Yes, I am a part of all this. 
                I have waited for your release. 
                But cannot fathom what you are.  I really cannot. 
                In the last moment you are always enemy 
                but throughout you are sometimes more than ally 
                and that cannot be forgotten. 
            Constant change of allegiance but perhaps neither. 
            And there are many of you.  Concealed, still. 
            You are my focus yet are nothing without 
            your teritory of confinement, 
                    freedom and 
                        imprisonment. 
Yet however much I get to know of you or your palace 
however much skill and reflex I possess 
sometimes 
    you will travel 
        straight through or around my guard 
        and there will be 
            nothing I could possibly 
        do to stop you 
                and no blame 
            can ever be found 
        with you or me. 
            Just respect. 





Irreplaceable.
Even now do my loss and perhaps my lack govern me.
Lost.
Missing,
needed.
Concealed, unattainable. Crumbled and worn.
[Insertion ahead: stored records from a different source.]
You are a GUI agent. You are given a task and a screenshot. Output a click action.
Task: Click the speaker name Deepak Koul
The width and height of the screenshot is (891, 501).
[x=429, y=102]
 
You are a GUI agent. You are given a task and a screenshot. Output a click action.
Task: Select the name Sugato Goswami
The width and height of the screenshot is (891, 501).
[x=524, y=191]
Skirted by events that rob and plunder;
and so wells up a churning, unquiet,
sore stream of stolen.
Never to be held again.
Even as I contend against knowledge itself
I find it to be a darkened hollow,
driven toward me at speed.
Impassable and without a wearied flicker of relent,
its ravenous air consuming and incorporating each moment in each place
into its vulgar body;
writhing, parading, leering,
untouchable
and truly hateful.
'No, I do not know the artist of that painting'.
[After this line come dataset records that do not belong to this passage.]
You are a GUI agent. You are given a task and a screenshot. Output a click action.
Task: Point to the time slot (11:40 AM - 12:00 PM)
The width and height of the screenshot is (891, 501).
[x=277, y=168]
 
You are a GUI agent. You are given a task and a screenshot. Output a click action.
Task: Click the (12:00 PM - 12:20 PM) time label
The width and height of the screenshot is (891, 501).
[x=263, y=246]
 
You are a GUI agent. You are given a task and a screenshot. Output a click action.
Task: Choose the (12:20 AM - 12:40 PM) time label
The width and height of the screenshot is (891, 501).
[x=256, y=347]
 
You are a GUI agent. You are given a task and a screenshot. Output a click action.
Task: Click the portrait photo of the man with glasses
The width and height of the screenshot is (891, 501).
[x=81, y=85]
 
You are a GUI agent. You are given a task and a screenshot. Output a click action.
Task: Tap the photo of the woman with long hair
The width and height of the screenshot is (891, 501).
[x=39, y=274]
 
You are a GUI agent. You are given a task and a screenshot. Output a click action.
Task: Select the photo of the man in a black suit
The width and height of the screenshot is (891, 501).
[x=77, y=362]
'No, I know little about that'.
'No, I......'
The industry of knowledge is spiteful. Governed by famine
but 
knowledge knows nothing and
God knows
that. 

Boyband
 
With wet, spiky-haired callousness you snare them. 
You do not know what you are. 
Someone is responsible.  It might be you. 
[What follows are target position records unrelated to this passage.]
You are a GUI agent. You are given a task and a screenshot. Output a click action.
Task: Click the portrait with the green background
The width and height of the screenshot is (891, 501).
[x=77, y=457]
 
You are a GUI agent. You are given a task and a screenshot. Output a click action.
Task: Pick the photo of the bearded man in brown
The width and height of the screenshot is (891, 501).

Your trousers give you away. 
Cynically tight or ignorantly loose. 
With sleek-chested arrogance you will small girls 
into infatuation and hysterics. 
Why does no-one arrest you? 
You are men. 
whitemoneydignityteethdignitybackingtrack 
'Iwantyougirl'fashionrepugnantsmilecameranewdancemove 
I witnessed your mistake.  I was sickened, hurt 
and disgusted. 
Throw-away line. 
Guilt on face. 
Nervous bodily manoeuvre. 
The moment passed.  But you 
                are 
                not 
                safe. 
I know that you know. 
"and what is your target audience?" asks fledgeling pop programme interviewer. 
"eight to sixteen year-old girls," mutters chiselled 
facial-haired twenty-four year-old man. 
What does that make you? 
And you charge them their pocket money. 
Please leave. 




There is an ocean.

And how shall I pour forth my love when
I know not where it resides?
I know well the latent trickle that inspires my hope and
I know well the hindered drip, drip, drip of compassion that is not
issued by my will;
but seeps from my soul and is wrought through my soul by another.
I know well that this constant testimony speaks loudly of another.
What sweet assurance.
Even in the barren lands of what I have become, there is certainty
that I have partaken of that ancient living water, that flows before 
all,
for all.
When I turned to myself I found that I had nothing.
I even possessed less than this.
A vast supply of fouled liquid that could only extinguish life.
Long have I
wallowed bathed and feasted in this putrid supply. 
Within, without,
gushing from my hands, my years, my very being,
my all.
Indeed my abundance is as poison.
But, though as dead I turned,
I turned to find
that the drip, drip, drip had sustained me.